Our own local situation is not unique. Increasingly there is a concern for the future supply of scientists and engineers, even as the need for them grows. In the same way as the development of a new fuel source, creating a future supply of qualified and knowledgeable personnel requires an investment and time (on the order of ten years). And, instead of this becoming a priority, instead one hears of declining demographics, and the drop in interest in the engineering and science disciplines in schools.

Change, in other words, needs proper preparation if it is to be effectively handled. More than most others the energy field will change dramatically over the next ten years, and the impact that it will have on society will be overwhelming. We need the planning and pre-positioning of resource that will make the transition of minimal impact to society. But so far it does not look as though that is happening. Energy supplies and energy futures do not appear to have much impact in the current political debates, even though the writing is starting to appear on the wall. And thus, unprepared, we are likely to stumble into the future, which does not bode well either for us, or for the long-term health of the next Administration.

And on a small personal change, I replaced my car this week. After it being repeatedly suggested that I was being perhaps more than a tad hypocritical, I did go out and get a hybrid. I ended up with a Camry – and before anyone asks, I relied on a recent U.S. News Report that suggested it was the best of the breed. Time will tell!

P.S. Baron Wormser was Poet Laureate of Maine, from 2000 to 2005, and while the book tends to romanticize the life that the family lived for nearly twenty-five years (they then moved into a more modern (1850's) house in a nearby town - after the children left home), it is a very pleasant description of a way of life.

If there's a drop in interest in engineering and science in the U.S., I suspect it's mainly due to the lack of employment. They invented H1B's to get cheap talent, after all.

Also a factor is the dismal state of US K-12 education. Too many students are not graduating with the necessary skills to cut it in an engineering program. We're not talking Nobel Prize level here, but they do have to be able to do the math. There was no problem producing enough HS graduates in the 1950s that were prepared enough to make it through an engineering degree.

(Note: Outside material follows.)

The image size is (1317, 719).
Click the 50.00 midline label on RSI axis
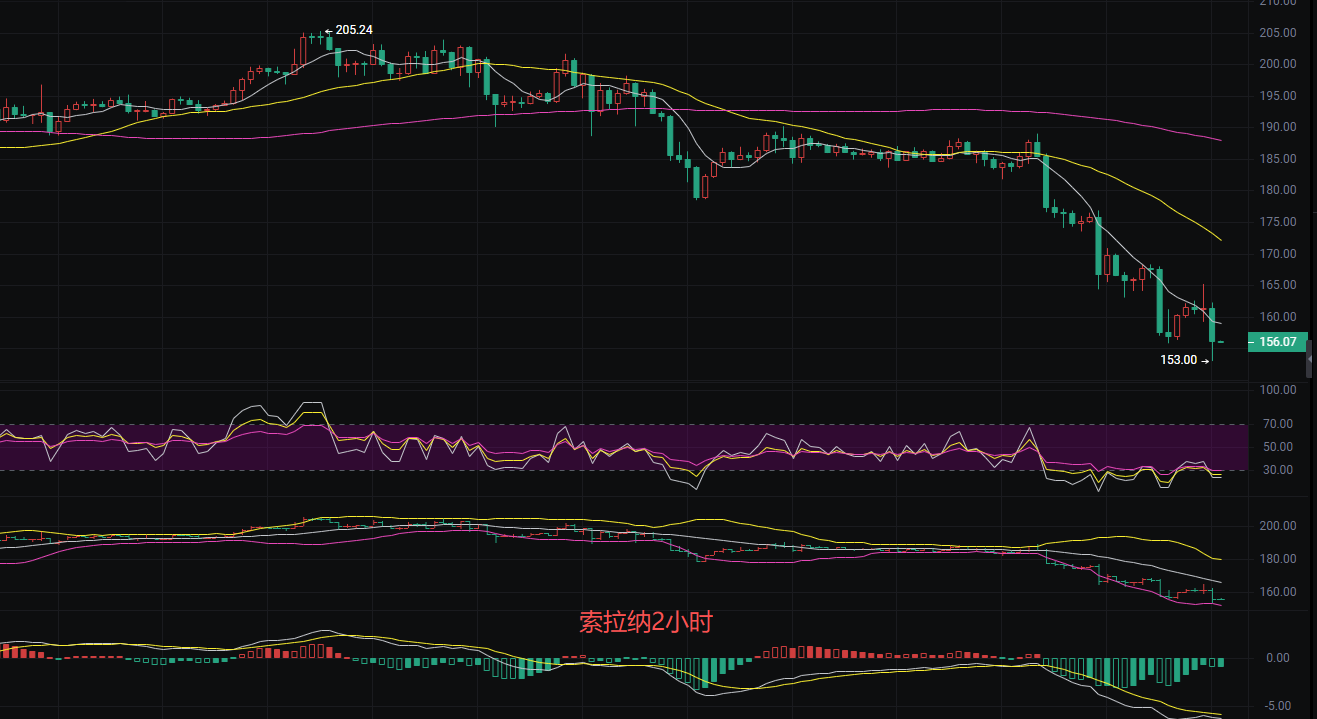[1279, 448]
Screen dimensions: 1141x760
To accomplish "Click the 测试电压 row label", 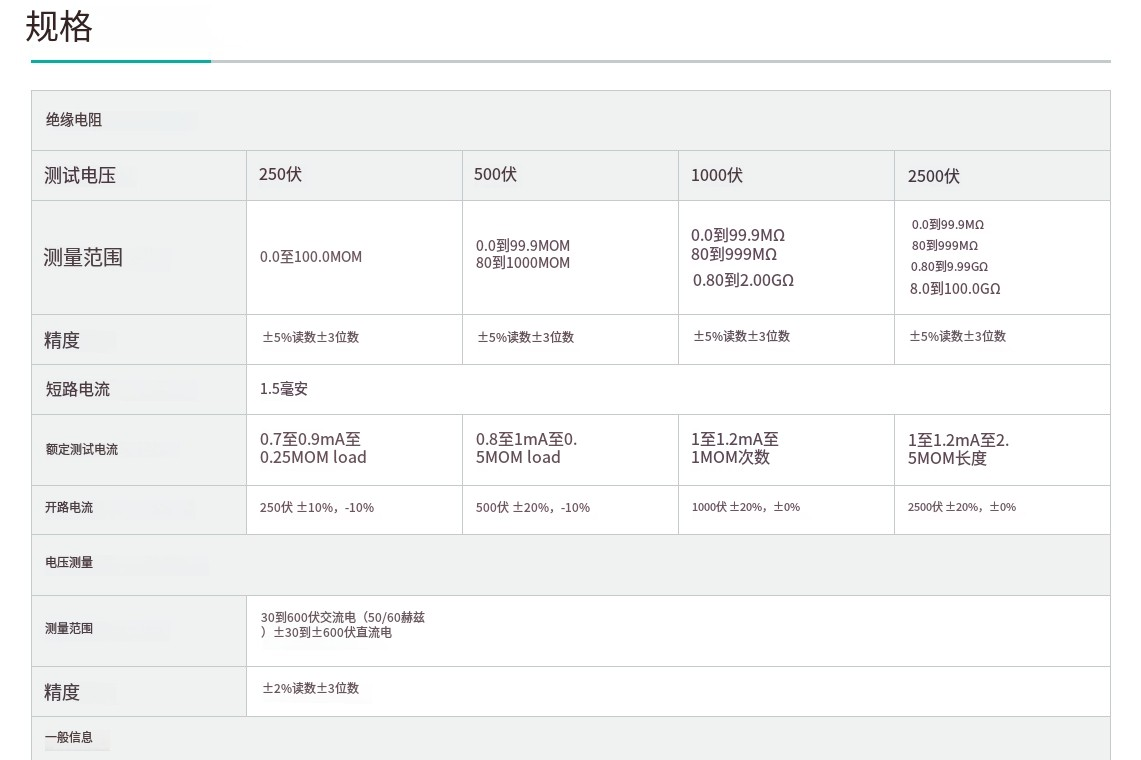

Now, it is a problem.

Dude, where's the incentive? You can make more as a plumber nowadays than with a BS in most science or engineering disciplines. High school students may be smarter than you think. How many wealthy mathematicians do you know?

I just read that in 2007 according to the BLS, total engineering and architectural jobs created were 54,700. Doesn't really seem likely to create any shortages. Especially with a hundred thousand H1Bs available.

Starting salaries for some engineering disciplines are as follows:
Aerospace Engineering $50,642
Architectural Engineering $46,830
Business & Management $44,711
Chemical Engineering $55,418
Civil Engineering $45,173
Computer Engineering $52,850
Computer Science $51,308
Electrical Engineering $52,963
Geological Engineering $46,300
Information S & T $47,750
Mechanical Engineering $52,252
Metallurgical Engineering $51,626
Mining Engineering $52,755
Nuclear Engineering $57,800
Petroleum Engineering $75,750

Source MO S&T

Mmmmm petroleum! Where do I sign?

Where I live plumbers make $40/hr, so about $60,000/yr. When the median salary in the U.S. is about $45,000/yr, those starting salaries are fairly pathetic. If there was an actual engineering shortage, they'd be much higher.

Any field where a significant fraction of the BS graduates cannot find a job when they get out isn't experiencing any real shortage. It does however look as though your area, petro engineering, might have a shot at attracting more people.

Where I live plumbers make $40/hr, so about $60,000/yr.

Note, though, that those are starting salaries. They will approximately double for an engineer with 5-10 years of experience.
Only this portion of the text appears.